In a region like ours, the path into medicine cannot begin only at the doors of a medical school. It has to begin earlier.”

In other words, the answer is not only more funding somewhere.

It is purposeful infrastructure built where the need is greatest.

That is how we think about Emundi.

A medical school should not be understood only as a place where students sit in classrooms and earn degrees. At its best, it becomes part of a regional ecosystem. It creates pathways for local students. It strengthens teaching relationships with hospitals and clinics. It supports residency growth. It brings academic seriousness to regional health care questions. And over time, it helps shape a workforce more likely to understand the communities it serves because it trained among them.

That is especially important in the North State.

This region is not one city. It is a geography of regional referral centers, rural hospitals, agricultural communities, mountain counties, coastal communities, community clinics, and towns that are often asked to do too much with too little.

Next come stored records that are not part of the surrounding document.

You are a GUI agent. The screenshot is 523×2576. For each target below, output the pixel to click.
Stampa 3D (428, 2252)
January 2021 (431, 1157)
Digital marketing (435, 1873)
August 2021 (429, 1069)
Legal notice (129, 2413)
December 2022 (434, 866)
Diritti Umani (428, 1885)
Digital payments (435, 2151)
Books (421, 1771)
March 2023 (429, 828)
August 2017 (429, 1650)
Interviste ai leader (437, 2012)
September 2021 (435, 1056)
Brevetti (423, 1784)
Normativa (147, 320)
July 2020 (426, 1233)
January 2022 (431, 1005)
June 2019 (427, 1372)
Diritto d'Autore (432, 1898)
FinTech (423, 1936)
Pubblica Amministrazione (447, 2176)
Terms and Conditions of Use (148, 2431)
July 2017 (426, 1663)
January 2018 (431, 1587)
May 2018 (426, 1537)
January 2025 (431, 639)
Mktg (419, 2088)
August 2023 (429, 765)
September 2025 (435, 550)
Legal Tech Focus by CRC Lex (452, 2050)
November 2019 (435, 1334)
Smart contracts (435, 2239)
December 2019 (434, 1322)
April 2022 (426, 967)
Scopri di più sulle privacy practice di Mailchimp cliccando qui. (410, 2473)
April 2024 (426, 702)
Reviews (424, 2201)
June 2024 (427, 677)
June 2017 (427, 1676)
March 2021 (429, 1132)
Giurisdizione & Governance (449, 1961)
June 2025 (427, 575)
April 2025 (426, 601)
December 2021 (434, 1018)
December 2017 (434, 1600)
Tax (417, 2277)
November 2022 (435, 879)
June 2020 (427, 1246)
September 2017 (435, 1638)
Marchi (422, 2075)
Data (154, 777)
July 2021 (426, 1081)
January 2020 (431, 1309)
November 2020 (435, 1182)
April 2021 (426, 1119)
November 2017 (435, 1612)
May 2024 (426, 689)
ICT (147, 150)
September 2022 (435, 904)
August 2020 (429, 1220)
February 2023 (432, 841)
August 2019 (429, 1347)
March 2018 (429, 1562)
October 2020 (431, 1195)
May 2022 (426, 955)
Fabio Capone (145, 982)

A medical school for this region has to be built with those realities in mind. It has to be community-rooted, regionally accountable, and designed for the practical conditions of rural and regional medicine.

That is the vision behind Emundi.

No one institution will solve every problem by itself.

But a serious, community-rooted medical school can help anchor a larger solution — one that includes physician education, clinical partnership, rural training, residency development, and a stronger long-term workforce strategy for Northern California.

That is why this project exists.

The North State does not need to be reminded that it is resilient. It already is.

What it needs is sustained investment in its future.

And one of the clearest ways to make that investment is to help build a medical school with the region, for the region, and accountable to the communities it is meant to serve.

If donors and policymakers want to invest where the case is strongest, they do not have to guess.

California’s own evidence points north.”